Real low latency logging for Teensy 3.5/3.6 SDIO SD

Status
Not open for further replies.

tni

Well-known member
Here is a sample sketch for Teensy 3.5 / 3.6 logging using the SDIO SD card slot:
https://github.com/tni/teensy-samples/blob/master/SdFatSDIO_low_latency_logger.ino

It uses SdFat beta. Data is acquired in an ISR (ensuring stable capture timing) and passed to the main loop using an interrupt-safe queue.

The main loop is responsible for writing to SD. A pre-allocated, pre-erased file is used. This drastically cuts down worst case SD write latency from potentially >850ms to 40ms (so a much smaller write buffer can be used). It also eliminates file system corruption issues, when Teensy is rebooted / power cycled during logging, since no FAT updates are performed while logging.

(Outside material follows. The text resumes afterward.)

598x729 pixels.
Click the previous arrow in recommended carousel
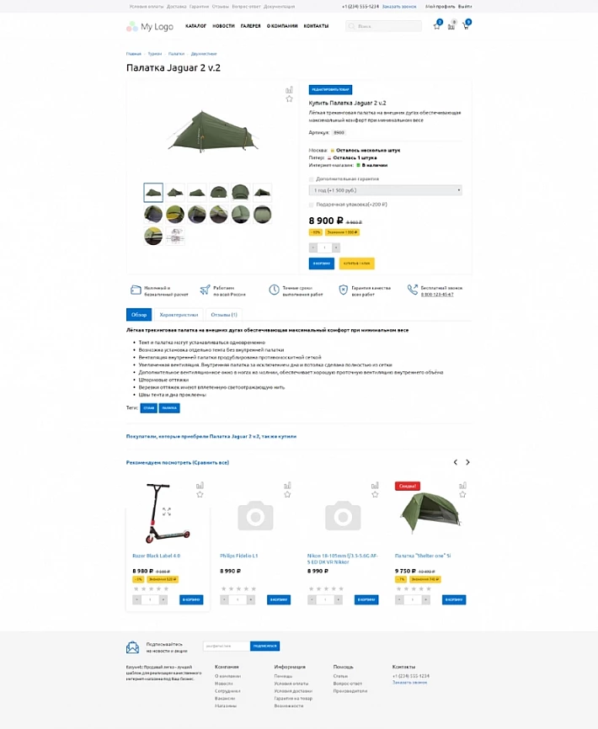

If the logging is interrupted, the log file will contain the logged records and pre-erased content (typically all bytes set to 0 - depends on SD card). If the log is properly closed, it will get truncated to the amount of data that was logged.

Records are written back-to-back. There is no need for using a special block with padding. (A write buffer is used for partial sectors.)
 
With a worst case latency of 40ms and 200kb worth of buffers, 5MB/s are possible.

(IME, these latency events are isolated and don't occur clustered for the linear writes to a pre-erased area.)
 
Sorry to keep asking questions, how much overhead does this require on the MCU?
Writing at 4.8MB/s, the ISR running at 20us tick time, 40% CPU usage (Teensy 3.6 @ 180MHz). (Dummy work performed in yield().)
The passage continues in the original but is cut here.